黒銀ヘイイン、いい加減にせよ。わたしはこんな面倒な奴といつまでも接していとうない〟


「なるほど。姫も焦れてきているとみえる。では、終わらせるか」


 ドウジギリを納め、男は印を結ぶ。複雑な印を立て続けに結び、そのたびに周囲の空気が変質していくのがロウにもわかった。


「お前も出すか、ドゥルを」


 凶々しい笑みを浮かべ、男――黒銀ヘイインもまた人型機械悪魔を喚ぶ。右腕が顕在化し、それが屋上の壁面に爪を立てる。巨体が、徐々に男の身体から抜け出るように姿を顕してくる。


「お前――正気かッ。依り代を自分にしているのか?!」

「正気でことを為せるのならば、この身、端から悪魔に喰わせてなぞいない」


 殻から抜けでた人型機械悪魔。義眼を依り代としたロウのアルバルクと比較して、あまりにも生々しい輪郭ディテール鬼導妖魔デモンズドゥル。五体の均衡性を崩している右腕は、それこそが黒銀ヘイインが捧げたモノを殊更に主張している。背中が裂け、男を招き入れる。その亀裂もまた女性器のグロテスクさを持ち、生々しい現実感があった。

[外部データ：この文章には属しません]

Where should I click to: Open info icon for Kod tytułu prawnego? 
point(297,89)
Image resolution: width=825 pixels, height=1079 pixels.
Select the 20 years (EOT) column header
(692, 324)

ロウ。貴様は何を喰わせた? 俺が喰わせたモノと貴様の喰わせたモノ……。どちらの黄金が重いのか、試してみようじゃないか」


 右腕を失った男が鬼導妖魔デモンズドゥルへと乗り込む。同時に、うめき声とも諷経ふうぎんとも言えぬ、音が流れてきた。鬼導妖魔デモンズドゥルを呪術制御するための仕組みだろう。本来ならば、このような代物は必要ない。つまり、それだけ男の鬼導妖魔デモンズドゥルは強大な力を持つのだ。つまり、それだけ男の捧げた右腕は強大な代償ちからを持つのだ。


 立ち上がる鬼導妖魔デモンズドゥル。有機的な陰翳フォルムは虚無僧にも似た。深編笠に似た頭部を縦三文字に横断する異形の目。笠の頭部から垂れ下がっている神符しんぷとおぼしい紙札も、莫大な鬼導妖魔デモンズドゥルの魔力を運用可能な域へと抑え込んでいると思われる。外套の如き袈裟が右腕以外の機体を覆っているも、陰翳から見られるたくましさは魔的な素養がない者でさえも、強大さを理解させられるであろう。身じろぎのたびに擦れる金属音は、咒的な意味を持つ形状を持った鎖の音色だ。それが袈裟から出た右腕を雁字搦めに縛っている。


〝参るぞ? せいぜい足掻いてみせよ〟


 紅い縦三文字がぼうと妖しい光を灯らせた。